There is great competitive pressure for small and medium-sized enterprises to apply new IT concepts such as machine learning and artificial intelligence (AI). Practical and monetary hurdles as well as a lack of skilled workers have an additional limiting effect. With this project, the CiS Research Institute aims to develop a practicable AI-supported service that combines automatic image processing with other manufacturing-relevant quality data. Industrial image processing software is being further developed on the basis of two different sensor productions and coupled to various electrical parameters for quality assurance in a production process. Empirical values flow into firmly defined error catalogs and contribute to the early detection of deviations in order to optimize the production process and save resources. The focus is on the flexible adaptability of the methods to be developed to changed objects and environmental influences and promises enormous advantages, especially for changing product types and small to medium quantities of individual assemblies.

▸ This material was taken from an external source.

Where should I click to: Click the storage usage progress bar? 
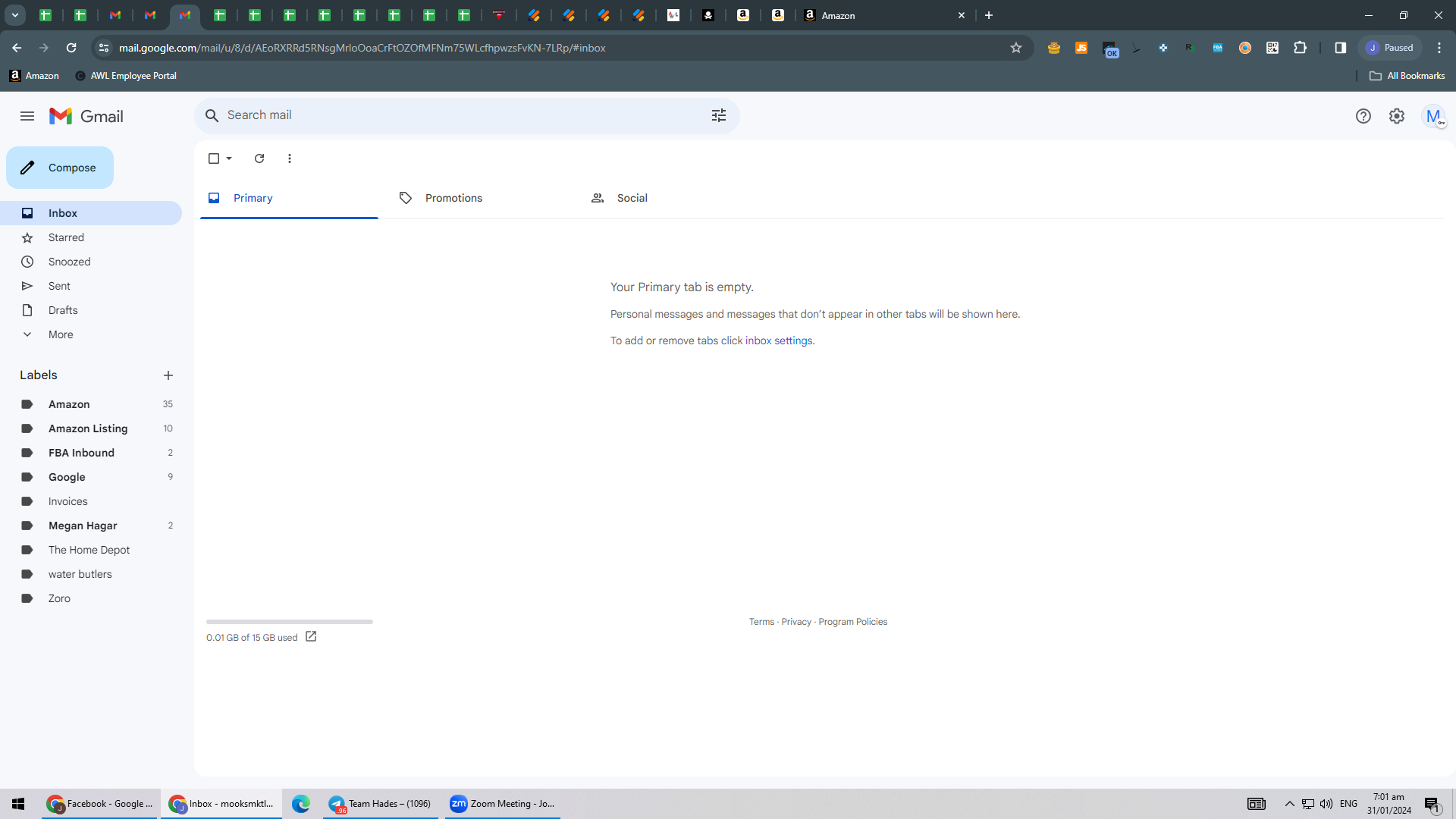290,622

Companies benefit directly from this methodological knowledge by adapting or adopting the developed procedures and applying them to their own development and production processes. The CiS Research Institute is available as a development partner and consultant after project completion.
The project “PinSpek – Service for AI-supported Quality Control” belongs to the specialization field “Industrial Production and Systems” of RIS3 Thuringia and concerns the key objectives “LIPS 1.1: Thuringia is 202 competence region for intelligent networked production with adequately adapted human-machine interaction”, “LIPS 1. 2:Thuringia is a leading region in Europe for the development and application of flexible and efficient processes, systems as well as technologies for individualized products” and “LIPS 1.3: Intelligent production monitoring and control: Thuringia is a globally established region in the field of sensor and measurement technology for industrial production” in 2020.
The project underlying these results was funded by the Free State of Thuringia under the number 2022 WFN 0035 and co-financed by funds from the European Union under the European Fund for Regional Development (EFRE).